To check for the availability of a given task the Scavenger.has_service method is used (there is currently a bit of a terminology mix-up in Scavenger; we used to call tasks services - this will probably be fixed in the near future). Given a surrogate and a task name this method checks to see if that service is available at the given surrogate. A small code example is shown below:

from time import sleep
from scavenger import Scavenger
sleep(1.1)
surrogates = Scavenger.get_peers()
if len(surrogates) == 0:
    print 'No surrogates are available a.t.m.'
else:
    for surrogate in surrogates:
        if Scavenger.has_service(surrogate, 'foo.bar.baz'):
            print surrogate.name, 'has the foo.bar.baz task.'
        else:
            print surrogate.name, 'does not have the foo.bar.baz task.'

Note that the Scavenger.has_service method may throw either a ScavengerException, if the given surrogate is no longer available, or an Exception if an error occurs on the remote host.

Installing tasks

If you want to install new functionality, new tasks, onto a surrogate you can use the Scavenger.install_service method.

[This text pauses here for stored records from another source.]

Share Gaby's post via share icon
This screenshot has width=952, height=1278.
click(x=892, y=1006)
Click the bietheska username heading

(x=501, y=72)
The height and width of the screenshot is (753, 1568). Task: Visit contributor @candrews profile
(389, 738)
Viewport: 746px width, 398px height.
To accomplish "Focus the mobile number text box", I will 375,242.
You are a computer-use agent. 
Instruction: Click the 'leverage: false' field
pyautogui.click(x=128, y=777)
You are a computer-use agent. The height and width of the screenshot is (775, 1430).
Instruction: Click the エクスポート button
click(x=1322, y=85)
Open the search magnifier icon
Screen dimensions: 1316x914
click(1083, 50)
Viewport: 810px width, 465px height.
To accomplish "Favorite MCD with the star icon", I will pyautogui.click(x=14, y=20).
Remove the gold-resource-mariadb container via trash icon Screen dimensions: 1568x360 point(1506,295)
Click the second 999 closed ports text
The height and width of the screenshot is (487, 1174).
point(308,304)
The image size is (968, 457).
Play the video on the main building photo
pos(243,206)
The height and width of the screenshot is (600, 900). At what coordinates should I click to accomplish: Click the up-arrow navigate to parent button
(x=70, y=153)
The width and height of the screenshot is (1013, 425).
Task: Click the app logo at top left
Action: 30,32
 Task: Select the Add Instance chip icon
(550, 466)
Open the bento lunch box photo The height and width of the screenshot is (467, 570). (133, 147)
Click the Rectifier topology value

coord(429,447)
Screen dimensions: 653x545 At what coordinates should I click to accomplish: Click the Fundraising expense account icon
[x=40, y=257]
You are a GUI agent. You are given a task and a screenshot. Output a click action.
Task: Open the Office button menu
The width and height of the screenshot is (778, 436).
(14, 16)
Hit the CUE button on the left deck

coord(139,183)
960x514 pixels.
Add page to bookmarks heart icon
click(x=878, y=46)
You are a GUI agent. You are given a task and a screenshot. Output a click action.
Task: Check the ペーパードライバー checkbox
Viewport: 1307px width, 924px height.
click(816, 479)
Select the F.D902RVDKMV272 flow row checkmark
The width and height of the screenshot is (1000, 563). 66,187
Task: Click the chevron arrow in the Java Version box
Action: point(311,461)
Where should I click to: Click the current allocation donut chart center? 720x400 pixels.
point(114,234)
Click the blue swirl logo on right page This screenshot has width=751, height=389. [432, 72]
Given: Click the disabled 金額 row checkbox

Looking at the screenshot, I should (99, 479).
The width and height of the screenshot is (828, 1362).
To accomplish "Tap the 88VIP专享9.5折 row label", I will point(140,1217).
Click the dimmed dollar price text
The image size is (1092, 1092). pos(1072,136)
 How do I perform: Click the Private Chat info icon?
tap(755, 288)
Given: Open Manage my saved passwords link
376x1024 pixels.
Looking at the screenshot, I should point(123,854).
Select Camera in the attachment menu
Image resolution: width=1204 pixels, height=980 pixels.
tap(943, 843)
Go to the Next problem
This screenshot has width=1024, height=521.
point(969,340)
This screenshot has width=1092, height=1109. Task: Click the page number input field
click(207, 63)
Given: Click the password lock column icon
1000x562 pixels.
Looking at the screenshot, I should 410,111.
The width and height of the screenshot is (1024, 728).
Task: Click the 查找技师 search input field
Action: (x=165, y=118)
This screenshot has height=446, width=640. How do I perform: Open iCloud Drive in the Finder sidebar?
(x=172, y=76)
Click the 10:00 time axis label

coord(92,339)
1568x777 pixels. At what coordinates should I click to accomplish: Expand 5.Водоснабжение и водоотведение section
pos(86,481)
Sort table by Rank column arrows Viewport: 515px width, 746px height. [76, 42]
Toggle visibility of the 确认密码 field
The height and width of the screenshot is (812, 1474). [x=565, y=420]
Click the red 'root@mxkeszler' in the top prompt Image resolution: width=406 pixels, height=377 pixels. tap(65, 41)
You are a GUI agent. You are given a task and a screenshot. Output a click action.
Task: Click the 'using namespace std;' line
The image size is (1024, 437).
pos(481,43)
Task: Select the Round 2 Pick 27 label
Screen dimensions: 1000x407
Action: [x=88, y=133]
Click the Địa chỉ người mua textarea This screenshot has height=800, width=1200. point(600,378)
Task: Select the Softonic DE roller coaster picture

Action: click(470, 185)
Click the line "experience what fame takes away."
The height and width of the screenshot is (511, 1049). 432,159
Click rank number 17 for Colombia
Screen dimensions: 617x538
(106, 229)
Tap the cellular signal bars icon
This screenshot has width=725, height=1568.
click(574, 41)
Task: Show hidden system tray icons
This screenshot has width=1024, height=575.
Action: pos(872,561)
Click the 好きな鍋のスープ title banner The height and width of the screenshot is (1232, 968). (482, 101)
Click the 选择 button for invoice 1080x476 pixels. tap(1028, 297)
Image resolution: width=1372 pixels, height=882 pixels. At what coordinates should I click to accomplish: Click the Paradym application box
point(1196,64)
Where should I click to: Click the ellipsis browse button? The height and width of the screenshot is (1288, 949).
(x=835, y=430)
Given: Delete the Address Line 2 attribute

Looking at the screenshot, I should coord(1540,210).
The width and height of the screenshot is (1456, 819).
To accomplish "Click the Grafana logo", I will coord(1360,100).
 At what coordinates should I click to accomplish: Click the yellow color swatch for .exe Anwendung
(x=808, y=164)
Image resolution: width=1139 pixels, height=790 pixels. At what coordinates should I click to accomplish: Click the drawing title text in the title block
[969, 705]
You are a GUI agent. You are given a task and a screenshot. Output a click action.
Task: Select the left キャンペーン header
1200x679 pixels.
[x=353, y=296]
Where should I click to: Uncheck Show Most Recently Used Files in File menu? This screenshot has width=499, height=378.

This method takes three arguments: 1) the surrogate that you want to install the task onto, 2) the name of the task, and 3) the actual task code as a string (perhaps read from a local .py file).

Installing mobile code onto a surrogate is subject to a validation process so as to prevent abuse. Firstly the task name is validated to be on the form a.b.c, that it will not overwrite an existing task, etc. Secondly the actual task code is validated in two ways: 1) it is checked that none of the built-in Python methods that are considered harmful are used, and 2) it is checked that only allowed modules are imported. I.e., a black-listing and white-listing approach is used; black-listing harmful keywords and white-listing allowed modules. The built-in keywords that are considered harmful are:

__subclasses__
__class__
__import__
__builtins__
__getattr__
__getattribute__
exec

And, as of writing this, the allowed modules so far are:

math
PIL
StringIO
gdata.photos.service
smtplib
MimeWriter
base64

I readily admit that these modules have not been white-listed because I have found them to be safe, but rather because I needed the functionality they offer. If one were really interested in security an audit of all modules allowed here should be undertaken... By the way, if you want to allow more modules to be imported simply add them to the LEGAL_IMPORTS list in validator.py.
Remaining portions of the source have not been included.